A BENCH dedicated to the memory of D-Day planners has been removed from a green in Grays to avoid it being lost when the council extends its offices.
The £10million plan to expand the council offices has been hailed by the Conservative administration as the key to regenerating Grays but critics have called it a “vanity project” and urged the council to rethink.
One of many concerns is that the offices will be extended across Mulberry Square – a small park that was home to a bench which has been dedicated to the planners of D-Day.
It was also the site that prime minister Boris Johnson laid flowers in tribute to the 39 people who lost their lives in the back of a lorry last year.
In an effort to preserve some of the historic importance of the site, a group of Labour councillors had the bench relocated to Kilverts Field and held a ceremony over the weekend to rededicate the commemorative bench.
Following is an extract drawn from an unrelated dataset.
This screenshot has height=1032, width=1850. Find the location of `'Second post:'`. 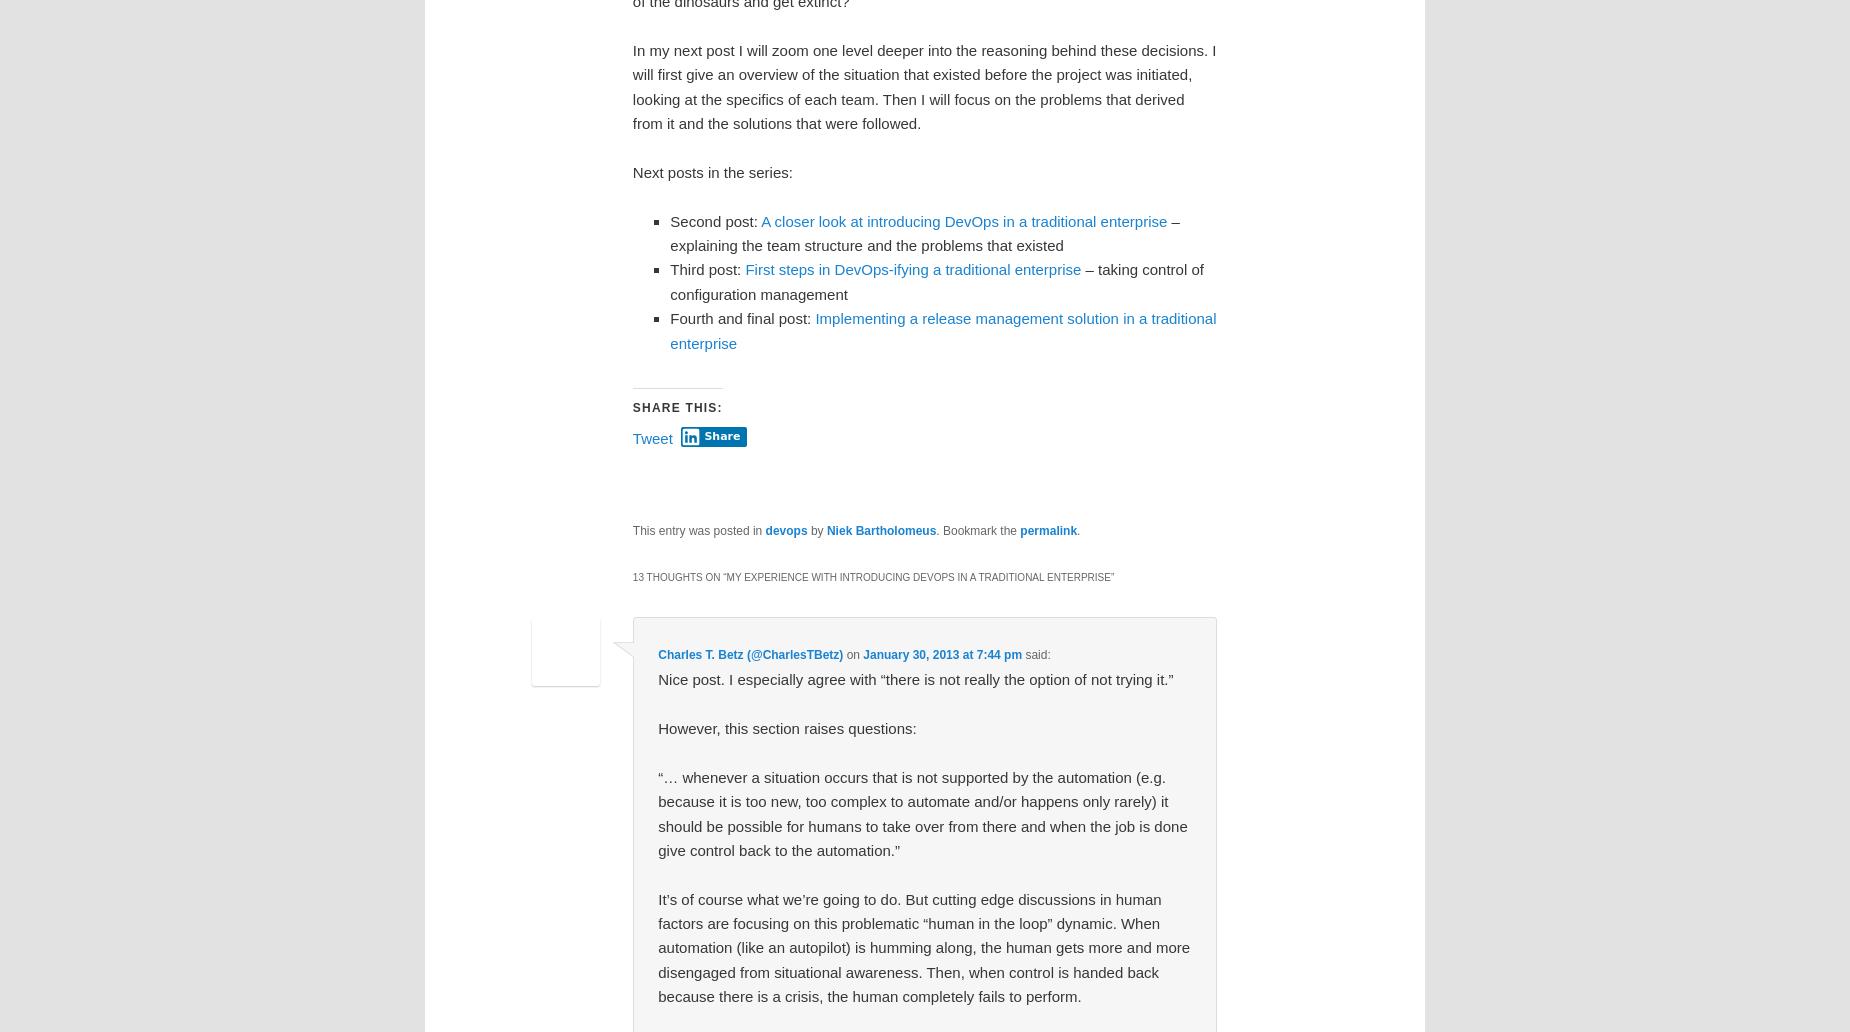

'Second post:' is located at coordinates (715, 219).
The ceremony was held on Saturday and organised by Councillors Tony Fish, Martin Kerin and Jane Pothecary in partnership with the Seabrooke Estate Residents Association.
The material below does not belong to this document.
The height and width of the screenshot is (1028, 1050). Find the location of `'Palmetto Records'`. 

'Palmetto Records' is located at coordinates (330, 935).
Mr Fish said: “I’m honoured to be able to be part of this ceremony where we are remembering the sacrifice made by previous generations to preserve the freedoms we cherish today, and to mark the resting and preservation of an important and well-loved local landmark which is a symbol of that sacrifice”
Richard Suttling, chair of the Seabrooke Estate Residents Association called it a “shame” the bench had to be removed from its original location.
He said: “This bench is out in the open in Kilverts Field so that everyone can sit and think about what if the heroes of the Mulberry Landings of D-Day hadn’t done this for us? These soldiers were people of courage – they believed in the war effort and did their bit for us.”
The council was asked whether it plans to introduce a new dedication in the extended council offices but they did not respond.
Since the plans for the civic offices were revealed the authority has shown some degree of confusion over the Mulberry dedication.
When critics of the civic office place highlighted concerns about the bench, the council claimed there was “no formal record” of the dedication, despite the bench being located just outside of the existing offices.
The dedication took place in 1994 and the name of the park is believed to have come from the term used for artificial harbours that were constructed in Tilbury and used as part of the D-Day invasion.